To be honest, I wasn't exactly good at either one. Remember I'm a nerd. I prefer books and the search of knowledgeable enrichment over physical. It's not even that I'm anti-jock because I was one of those too at one time in swimming, field hockey, soccer, and even golf. Skiing requires balancing on one or two sticks of wood. You skimmed surfaces, supposedly, but I always sank. The same was true with skating both roller and ice. I'd always end up on my butt taking many helpless victims with me. I learned young that you have to pick your battles if you ever dream of winning. That's not to mean I didn't do it, I did. But I didn't excel at it.
I prefer to ski through life---Screech!
You: Wait a minute! I've read your blog for a while now. It doesn't sound like you're skiing through anything, but hitting every wake or tree as you do it.
Me: Well I do prefer skiing through life. A girl can dream, can't she?

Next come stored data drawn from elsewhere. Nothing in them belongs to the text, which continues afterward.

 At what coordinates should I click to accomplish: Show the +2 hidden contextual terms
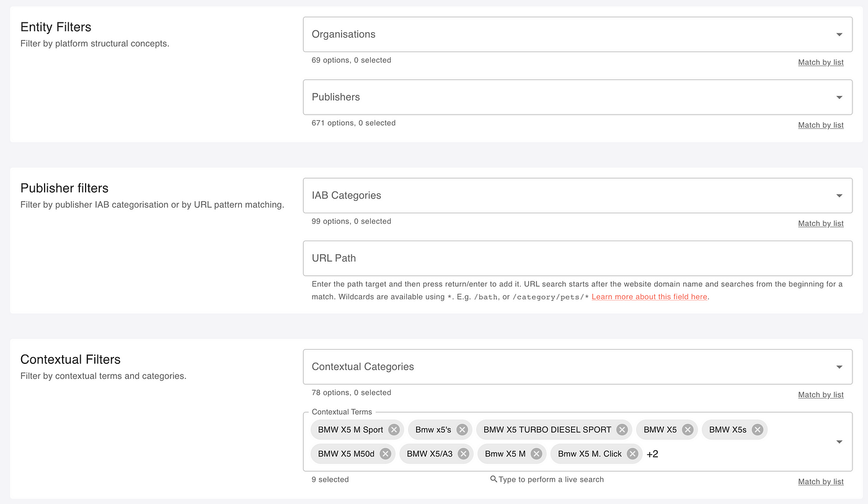click(652, 454)
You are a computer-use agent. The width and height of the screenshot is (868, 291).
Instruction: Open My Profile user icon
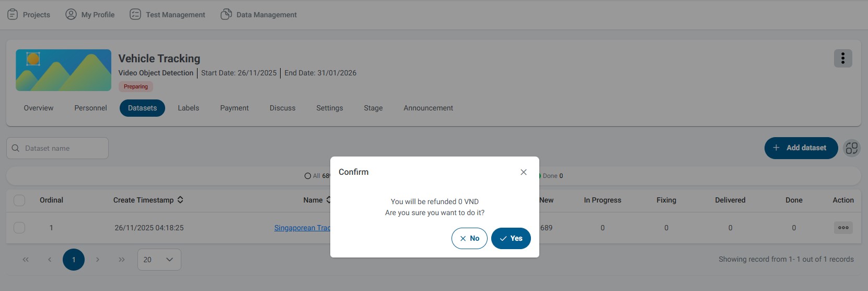(71, 15)
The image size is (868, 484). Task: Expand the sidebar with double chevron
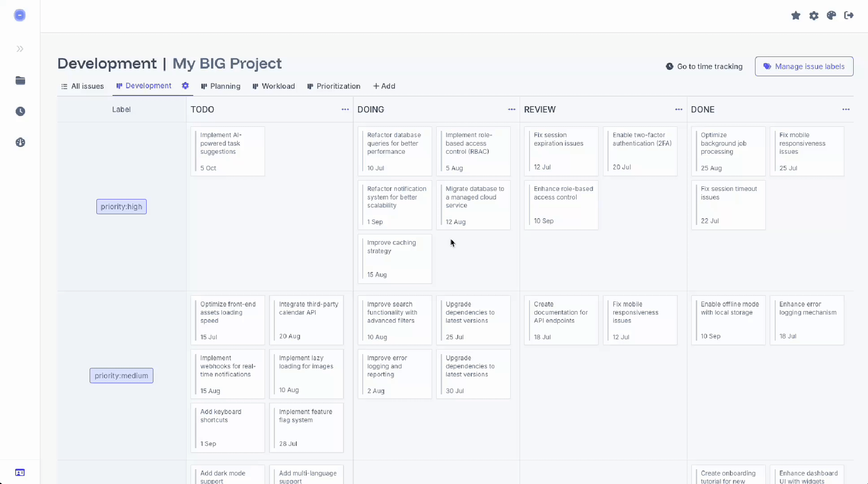[20, 49]
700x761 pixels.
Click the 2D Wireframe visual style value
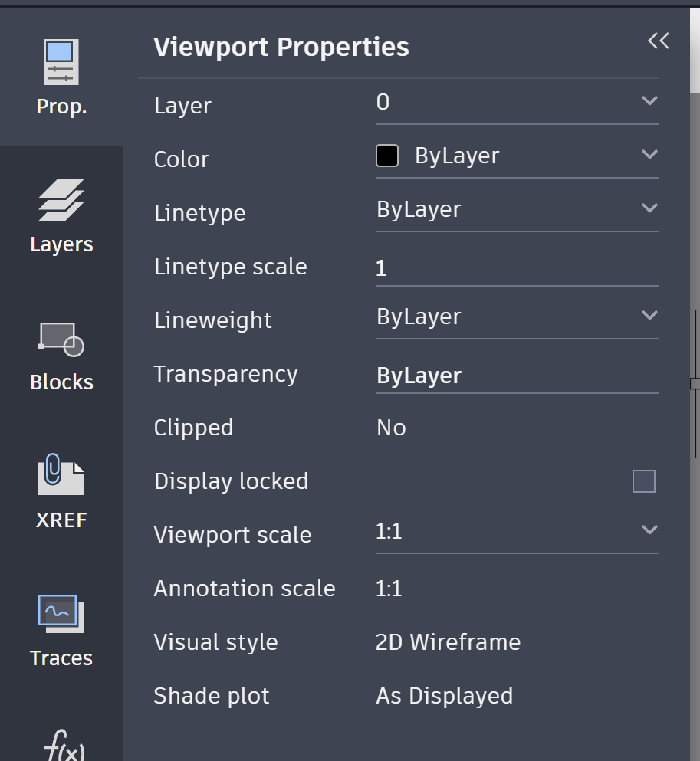click(448, 642)
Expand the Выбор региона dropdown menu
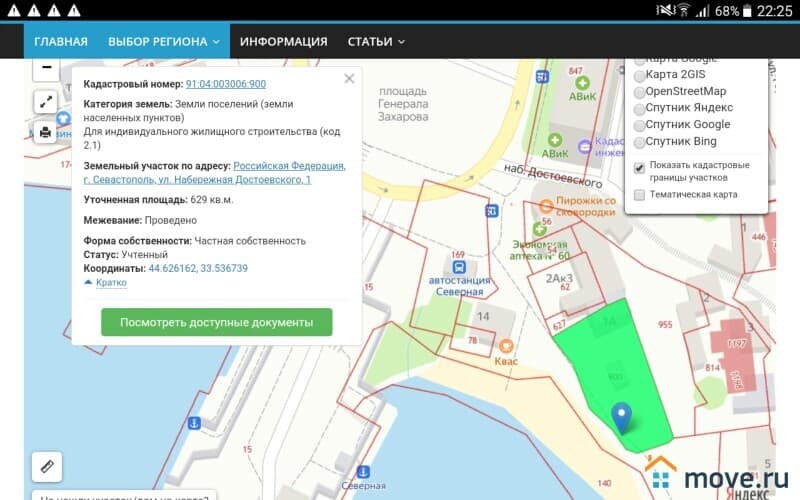 [x=163, y=42]
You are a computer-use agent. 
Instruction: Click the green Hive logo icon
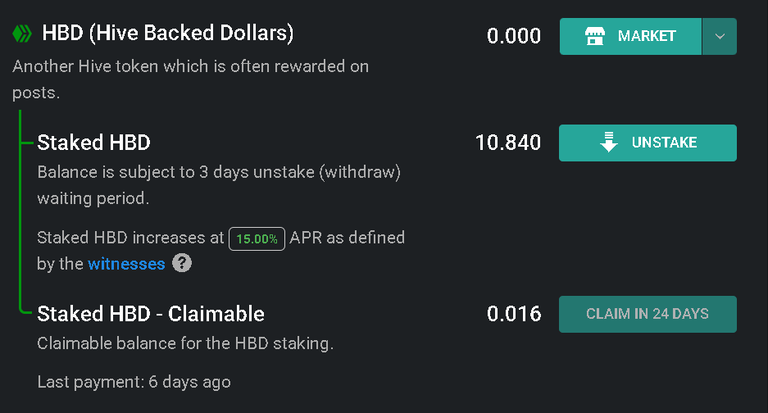pos(22,34)
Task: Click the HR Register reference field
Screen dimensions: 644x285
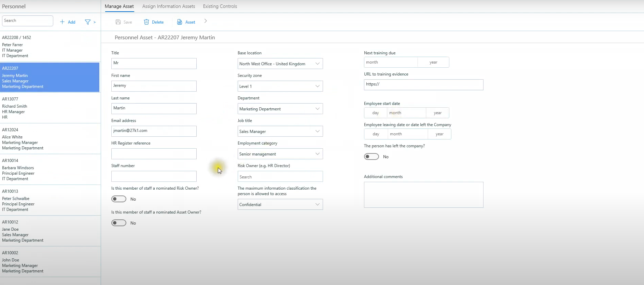Action: tap(154, 154)
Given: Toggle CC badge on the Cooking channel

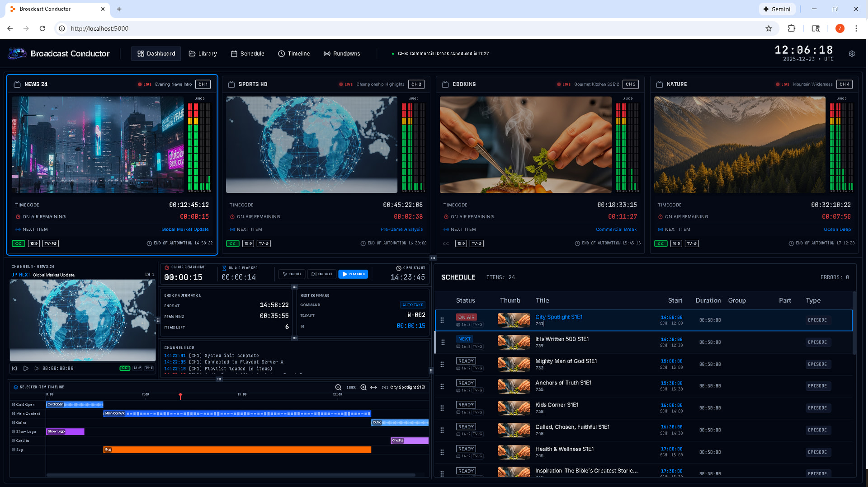Looking at the screenshot, I should click(446, 244).
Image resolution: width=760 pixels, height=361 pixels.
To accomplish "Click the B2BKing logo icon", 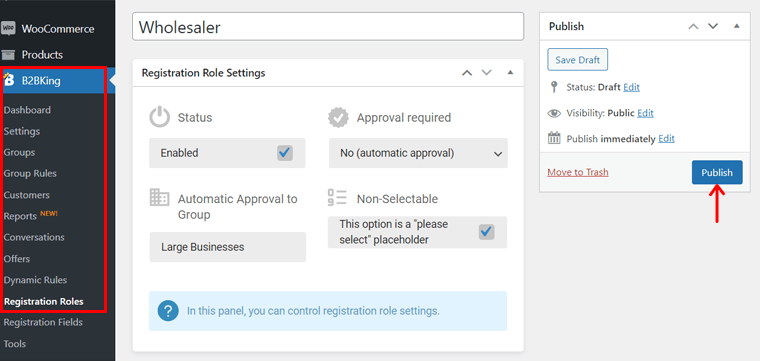I will 9,80.
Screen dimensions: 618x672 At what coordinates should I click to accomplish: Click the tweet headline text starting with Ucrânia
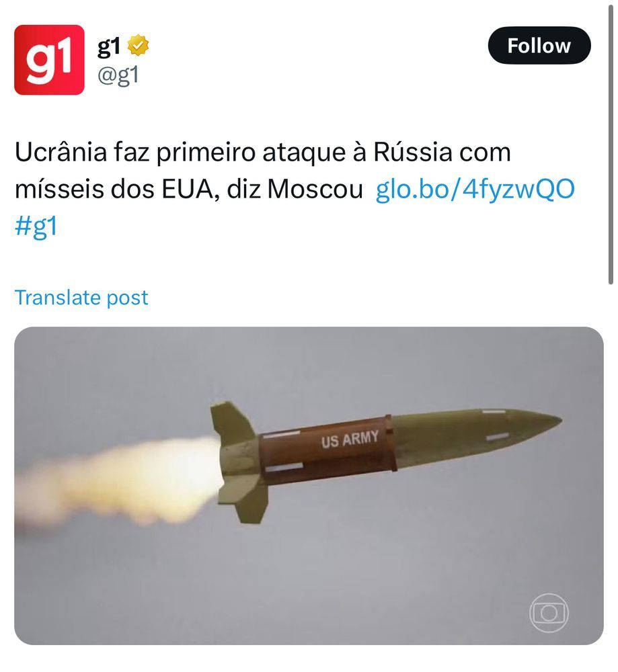pos(263,170)
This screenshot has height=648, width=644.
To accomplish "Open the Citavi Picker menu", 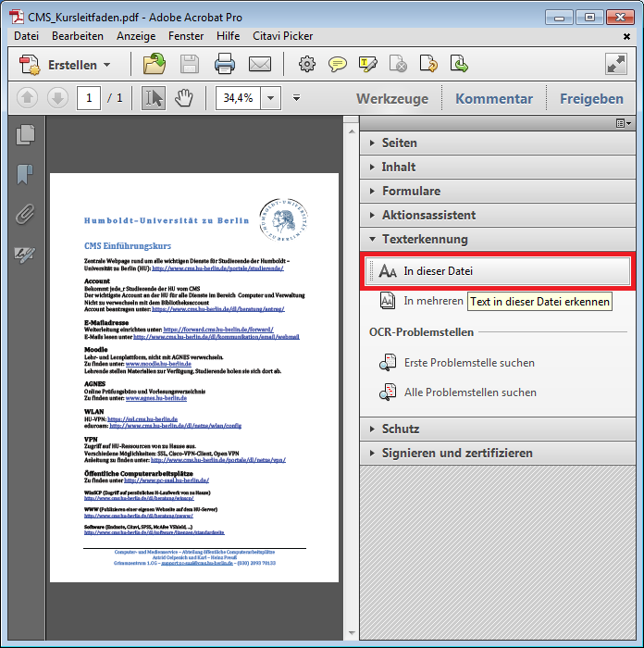I will click(282, 36).
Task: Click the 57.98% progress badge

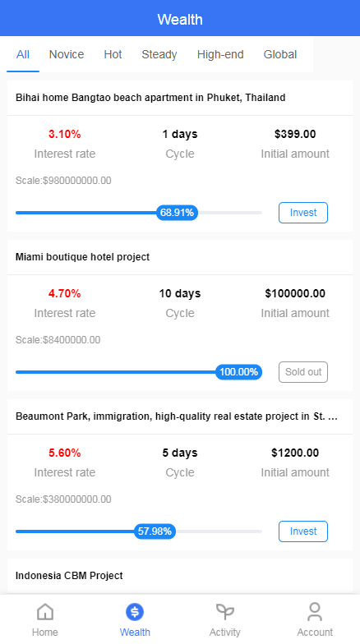Action: coord(155,531)
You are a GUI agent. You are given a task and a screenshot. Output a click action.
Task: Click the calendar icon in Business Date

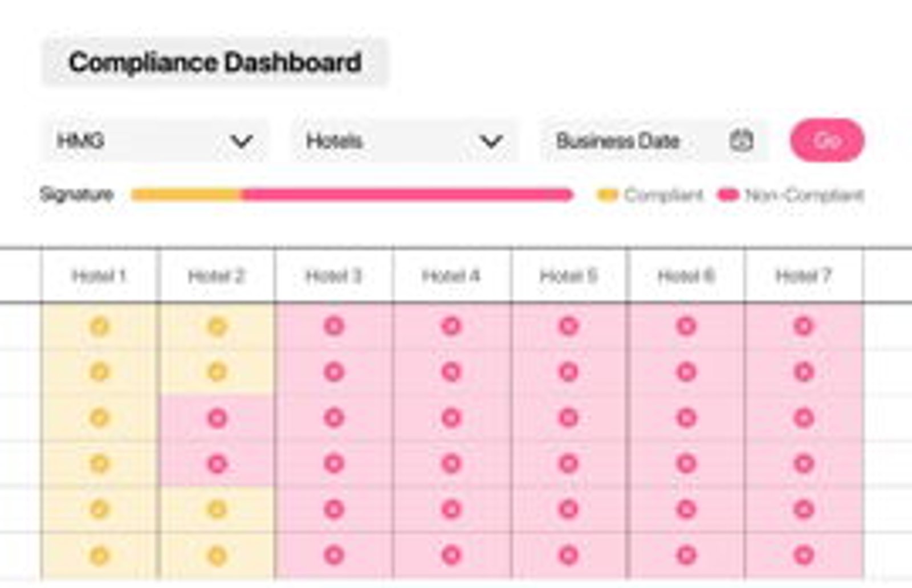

That's the whole point isn't it? That I got back up and kept trying? Well, so I didn't choose to perfect my water and snow skiing abilities. I had other areas which I did. I couldn't be perfect at everything. Living is about choices and living with the choices you make. Yes, I had a fun summer and a winter vacation trying to ski without falling, but it was a take it or leave it situation and a tiny piece of my life.
I want my old body back with all its previously impaired functions. I was comfortable, for the most part, in it. I had four functioning limbs that weren't spastic. I could pull words in an instant from thin air when appropriate. I had control over my emotions and a hundred other things now gone. Yes, I've recovered quite a bit over the last two and a half years, but I want more! I want to reach the 25%, 50%, or even 100% recovery and am willing to work hard for it. Sound familiar? Really? Are you in the same place too?
|Bell Mountain, CO|
I know the goal is reachable because...
Nothing is impossible with determination.